Dora Tanner (z"l')


I was born in Bobrka, Poland on May 15, 1913. This area, which is now the Ukraine, was then part of the Austro-Hungarian Empire. My parents were Elias Austein and Sarah Langenauer-Leiter of Lemberg (Lvov). When I was one year old, my home and those of other village Jews were burned by Russians during a pogrom and we fled to Vienna. Economic times were difficult during that period and families made great sacrifices. My early childhood was difficult.


I was schooled in Vienna to the level of “gymnasium” graduate, which equals junior college in the U.S. In 1934, I met and married Emil Tennenbaum. My husband had established a plywood business and our life was comfortable. In 1936, Edith was born. By the time my son George was born in 1938, the political climate for Jews in Vienna had taken an ominous turn. I remember seeing elderly Jewish men being humiliated by Nazis, forced to scrub sidewalks with small brushes. Emil was caught in a round-up after Kristallnacht and taken to Dachau concentration camp. While hundreds of prisoners perished, at this early time prisoners were being released if they could prove that they were investigating avenues of immigration. It is still hard for me to imagine myself at the age of 25, with two babies, going to Gestapo to arrange for a release; then obtaining a forged passport for my husband to flee Antwerp; traveling to Italy with my two children; and finally taking an ocean liner to New York.
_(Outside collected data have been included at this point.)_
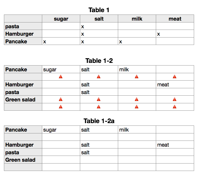Image resolution: width=202 pixels, height=177 pixels.
Task: Click the warning icon in Green salad salt cell
Action: click(99, 99)
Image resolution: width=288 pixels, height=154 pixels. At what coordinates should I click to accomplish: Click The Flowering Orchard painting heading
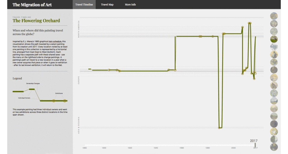(36, 21)
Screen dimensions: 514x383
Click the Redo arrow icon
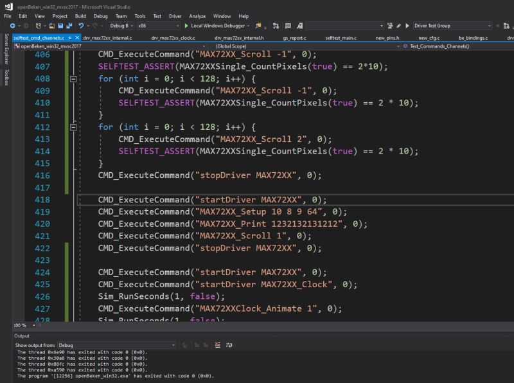click(x=95, y=26)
Emil joined us in New York in 1940, after hiding in Antwerp for several months. He Anglicized our family to the name “Tanner”. We moved to Boston for three years and returned to New York where his brother and father had begun a business exporting textiles. In 1968, we retired to Santa Barbara.


My son George is a professor at the University of Indiana. He has two children and eight grandchildren. My daughter Edith Ostern, a retired art teacher, has three children and two grandchildren. So, in total, I have ten great-grandchildren to date.